(Items listed in a dataset):
◇ ◇ ◇ ◇

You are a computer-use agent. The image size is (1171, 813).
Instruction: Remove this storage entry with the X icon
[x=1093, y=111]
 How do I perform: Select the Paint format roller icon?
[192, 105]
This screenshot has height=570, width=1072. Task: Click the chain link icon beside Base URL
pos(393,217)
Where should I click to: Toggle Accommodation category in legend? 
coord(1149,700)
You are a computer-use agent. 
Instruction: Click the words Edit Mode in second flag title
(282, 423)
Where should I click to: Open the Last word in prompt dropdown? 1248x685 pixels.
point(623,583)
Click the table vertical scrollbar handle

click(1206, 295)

◇ ◇ ◇ ◇

(YOUR GOAL): Once you have read the entries, reproduce each one exactly.

(RESPONSE TO THE EXERCISE):
You are a computer-use agent. The image size is (1171, 813).
Instruction: Remove this storage entry with the X icon
[x=1093, y=111]
 How do I perform: Select the Paint format roller icon?
[192, 105]
This screenshot has height=570, width=1072. Task: Click the chain link icon beside Base URL
pos(393,217)
Where should I click to: Toggle Accommodation category in legend? 
coord(1149,700)
You are a computer-use agent. 
Instruction: Click the words Edit Mode in second flag title
(282, 423)
Where should I click to: Open the Last word in prompt dropdown? 1248x685 pixels.
point(623,583)
Click the table vertical scrollbar handle

click(1206, 295)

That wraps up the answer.